RECORDS:
================================
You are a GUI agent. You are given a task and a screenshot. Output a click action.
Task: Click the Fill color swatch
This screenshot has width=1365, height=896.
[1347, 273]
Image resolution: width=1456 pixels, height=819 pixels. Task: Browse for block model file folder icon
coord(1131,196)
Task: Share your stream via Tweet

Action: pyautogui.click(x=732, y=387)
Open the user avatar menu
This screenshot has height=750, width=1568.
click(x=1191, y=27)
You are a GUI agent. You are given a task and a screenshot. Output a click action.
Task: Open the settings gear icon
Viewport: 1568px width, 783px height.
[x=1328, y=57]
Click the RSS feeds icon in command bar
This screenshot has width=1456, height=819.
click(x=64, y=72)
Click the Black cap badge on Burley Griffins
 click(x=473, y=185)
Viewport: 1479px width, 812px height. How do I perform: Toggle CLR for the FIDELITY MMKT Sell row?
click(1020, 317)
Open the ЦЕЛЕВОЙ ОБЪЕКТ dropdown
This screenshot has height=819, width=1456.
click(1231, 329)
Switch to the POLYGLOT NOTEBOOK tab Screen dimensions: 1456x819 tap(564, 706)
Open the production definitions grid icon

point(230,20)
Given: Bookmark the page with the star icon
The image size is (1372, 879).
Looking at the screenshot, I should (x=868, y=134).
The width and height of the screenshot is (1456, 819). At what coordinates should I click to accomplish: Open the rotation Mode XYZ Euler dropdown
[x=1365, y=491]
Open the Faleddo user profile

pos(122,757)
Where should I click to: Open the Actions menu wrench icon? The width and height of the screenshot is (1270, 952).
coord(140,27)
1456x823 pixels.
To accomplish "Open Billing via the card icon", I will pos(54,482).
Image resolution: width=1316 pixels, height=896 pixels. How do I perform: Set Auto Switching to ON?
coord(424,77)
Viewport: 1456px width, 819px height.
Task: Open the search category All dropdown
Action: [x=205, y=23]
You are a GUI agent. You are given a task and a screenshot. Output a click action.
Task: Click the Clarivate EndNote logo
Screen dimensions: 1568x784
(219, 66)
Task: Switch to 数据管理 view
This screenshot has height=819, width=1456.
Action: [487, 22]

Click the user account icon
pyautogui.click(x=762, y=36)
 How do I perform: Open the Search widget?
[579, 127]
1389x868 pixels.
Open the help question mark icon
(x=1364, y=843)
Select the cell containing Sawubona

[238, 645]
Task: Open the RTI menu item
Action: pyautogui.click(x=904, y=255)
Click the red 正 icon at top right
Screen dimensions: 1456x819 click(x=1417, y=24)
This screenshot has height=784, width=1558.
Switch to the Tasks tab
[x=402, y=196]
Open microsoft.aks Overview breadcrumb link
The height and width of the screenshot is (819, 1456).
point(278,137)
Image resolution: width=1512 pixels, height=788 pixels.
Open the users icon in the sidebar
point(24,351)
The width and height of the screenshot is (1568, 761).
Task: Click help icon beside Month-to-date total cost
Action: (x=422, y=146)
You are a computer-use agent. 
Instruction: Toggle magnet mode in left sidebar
================================
ABOUT THIS EXERCISE: Could you output all of the records above exactly as given?

REPLY TO THE TASK:
You are a GUI agent. You are given a task and a screenshot. Output a click action.
Task: Click the Fill color swatch
This screenshot has width=1365, height=896.
[1347, 273]
Image resolution: width=1456 pixels, height=819 pixels. Task: Browse for block model file folder icon
coord(1131,196)
Task: Share your stream via Tweet

Action: pyautogui.click(x=732, y=387)
Open the user avatar menu
This screenshot has height=750, width=1568.
click(x=1191, y=27)
You are a GUI agent. You are given a task and a screenshot. Output a click action.
Task: Open the settings gear icon
Viewport: 1568px width, 783px height.
[x=1328, y=57]
Click the RSS feeds icon in command bar
This screenshot has width=1456, height=819.
click(x=64, y=72)
Click the Black cap badge on Burley Griffins
 click(x=473, y=185)
Viewport: 1479px width, 812px height. How do I perform: Toggle CLR for the FIDELITY MMKT Sell row?
click(1020, 317)
Open the ЦЕЛЕВОЙ ОБЪЕКТ dropdown
This screenshot has height=819, width=1456.
click(1231, 329)
Switch to the POLYGLOT NOTEBOOK tab Screen dimensions: 1456x819 tap(564, 706)
Open the production definitions grid icon

point(230,20)
Given: Bookmark the page with the star icon
The image size is (1372, 879).
Looking at the screenshot, I should (x=868, y=134).
The width and height of the screenshot is (1456, 819). At what coordinates should I click to accomplish: Open the rotation Mode XYZ Euler dropdown
[x=1365, y=491]
Open the Faleddo user profile

pos(122,757)
Where should I click to: Open the Actions menu wrench icon? The width and height of the screenshot is (1270, 952).
coord(140,27)
1456x823 pixels.
To accomplish "Open Billing via the card icon", I will pos(54,482).
Image resolution: width=1316 pixels, height=896 pixels. How do I perform: Set Auto Switching to ON?
coord(424,77)
Viewport: 1456px width, 819px height.
Task: Open the search category All dropdown
Action: [x=205, y=23]
You are a GUI agent. You are given a task and a screenshot. Output a click action.
Task: Click the Clarivate EndNote logo
Screen dimensions: 1568x784
(219, 66)
Task: Switch to 数据管理 view
This screenshot has height=819, width=1456.
Action: [487, 22]

Click the user account icon
pyautogui.click(x=762, y=36)
 How do I perform: Open the Search widget?
[579, 127]
1389x868 pixels.
Open the help question mark icon
(x=1364, y=843)
Select the cell containing Sawubona

[238, 645]
Task: Open the RTI menu item
Action: pyautogui.click(x=904, y=255)
Click the red 正 icon at top right
Screen dimensions: 1456x819 click(x=1417, y=24)
This screenshot has height=784, width=1558.
Switch to the Tasks tab
[x=402, y=196]
Open microsoft.aks Overview breadcrumb link
The height and width of the screenshot is (819, 1456).
point(278,137)
Image resolution: width=1512 pixels, height=788 pixels.
Open the users icon in the sidebar
point(24,351)
The width and height of the screenshot is (1568, 761).
Task: Click help icon beside Month-to-date total cost
Action: (x=422, y=146)
You are a computer-use agent. 
Instruction: Toggle magnet mode in left sidebar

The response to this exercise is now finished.